We were recently asked whether a formal board resolution has to be signed and dated in order to be effective. At the outset, we note that it is our recommendation that Oregon boards sign and date all formal resolutions that a board has approved. This helps avoid subsequent confusion regarding the potential effectiveness of the resolution. However, we suspect that the question is asking whether a previously adopted but unsigned (or undated) resolution can still be enforced.
On that note, if a board properly approved a formal resolution during a meeting but did not sign or date it, the resolution is still likely effective absent a specific requirement in an association’s governing documents indicating that the resolution must be signed and dated and only in the event that the board can establish that the resolution was properly adopted. A board could confirm that the resolution was properly adopted by, for example, reviewing their prior meeting minutes and confirming that the board voted and approved the resolution. If the board cannot establish that the resolution was properly adopted, then the resolution would not become effective until the board approved and signed the resolution at the board’s next meeting. Alternatively, a board may be able to pass the resolution outside of a meeting by unanimous written consent of the board, which generally becomes effective upon the date of the last board member’s signature (if you have interest in this alternative, we recommend that you take a close look at your governing documents to confirm the board’s authority to pursue this option).
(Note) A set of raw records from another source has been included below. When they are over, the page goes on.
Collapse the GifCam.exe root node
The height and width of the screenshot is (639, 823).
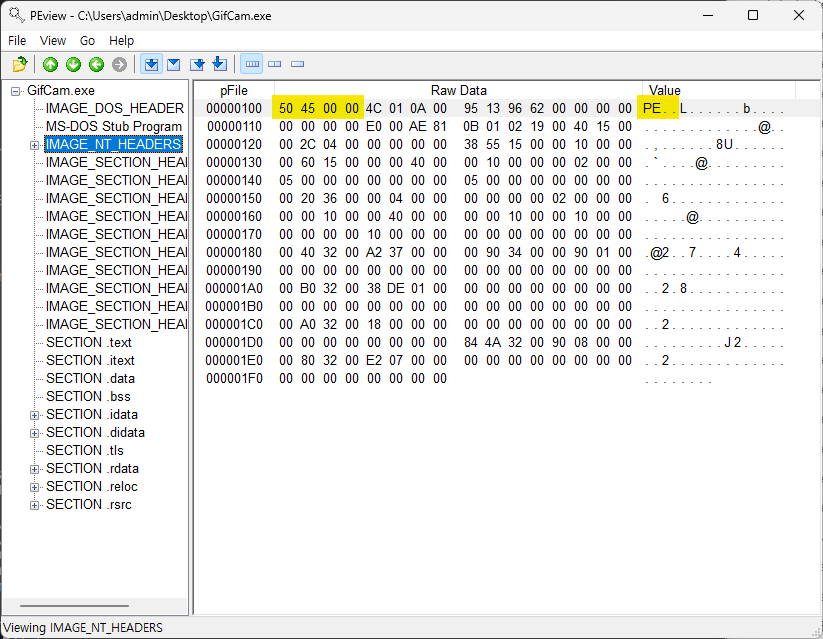click(x=16, y=91)
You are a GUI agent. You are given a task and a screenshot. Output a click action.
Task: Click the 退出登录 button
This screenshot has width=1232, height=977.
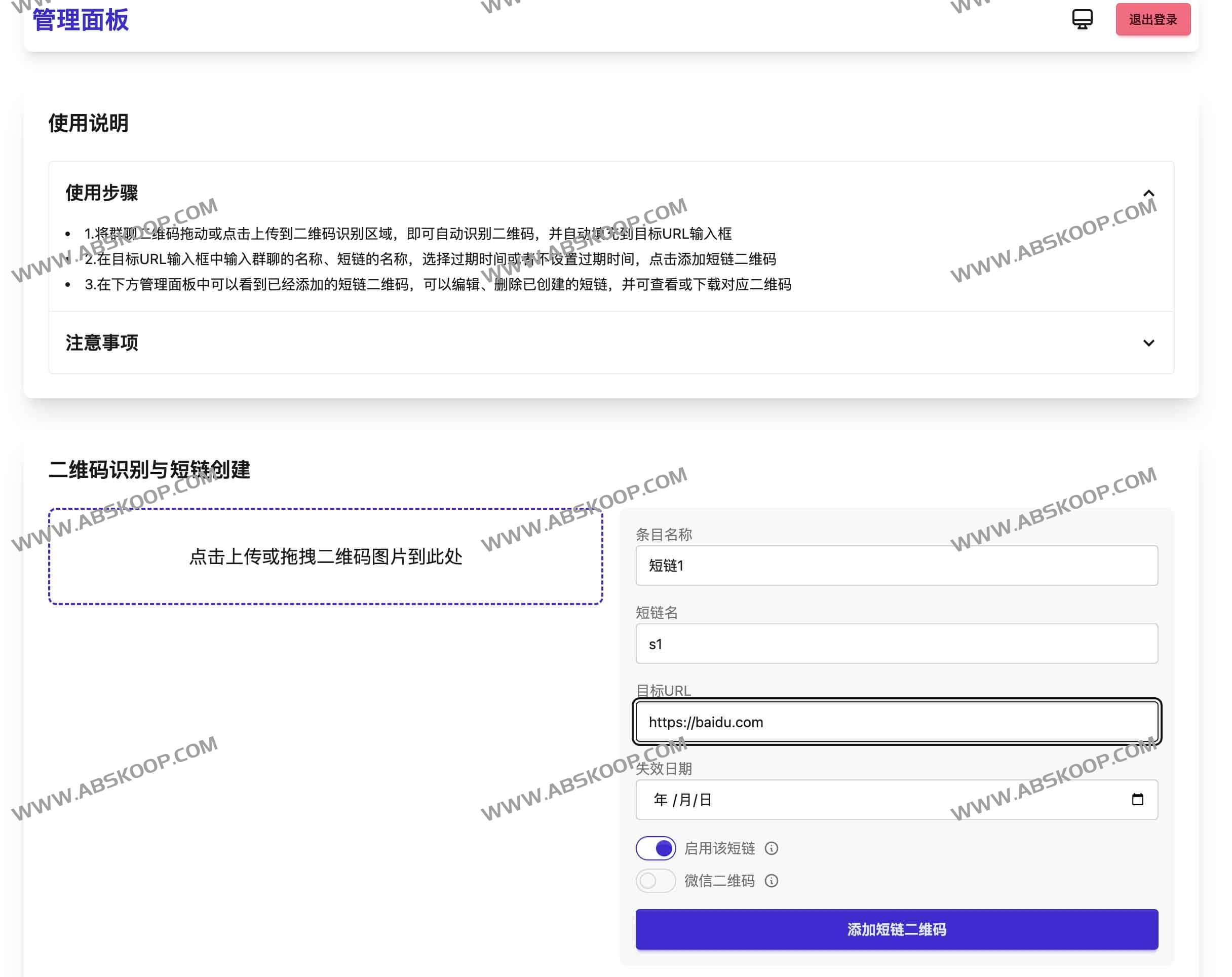(x=1152, y=19)
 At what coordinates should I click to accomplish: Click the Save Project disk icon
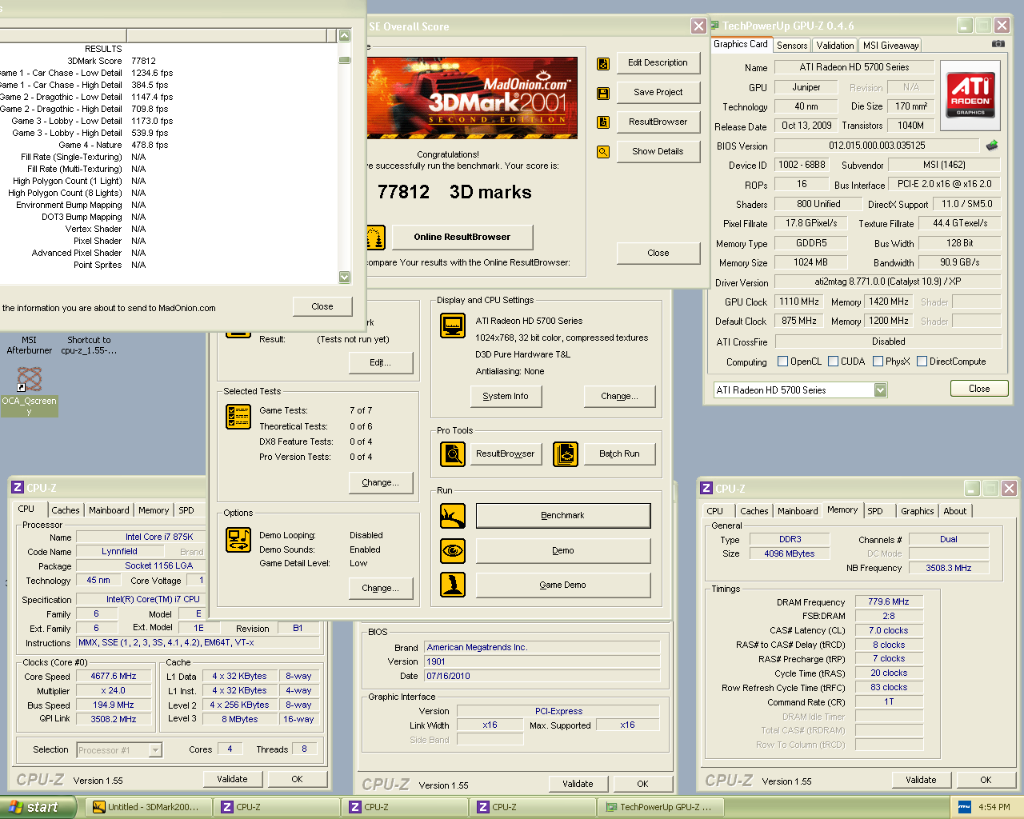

In short, the focus in determining the effectiveness or enforceability of a formal resolution is whether that resolution was properly adopted. In general, and because the passage of time can make that inquiry difficult, the purpose of the signature blocks and the date in a formal resolution is to establish that fact without reference to other documents. Therefore, as noted above, we recommend signing and dating properly adopted formal resolutions to avoid questions or confusion regarding their subsequent enforceability.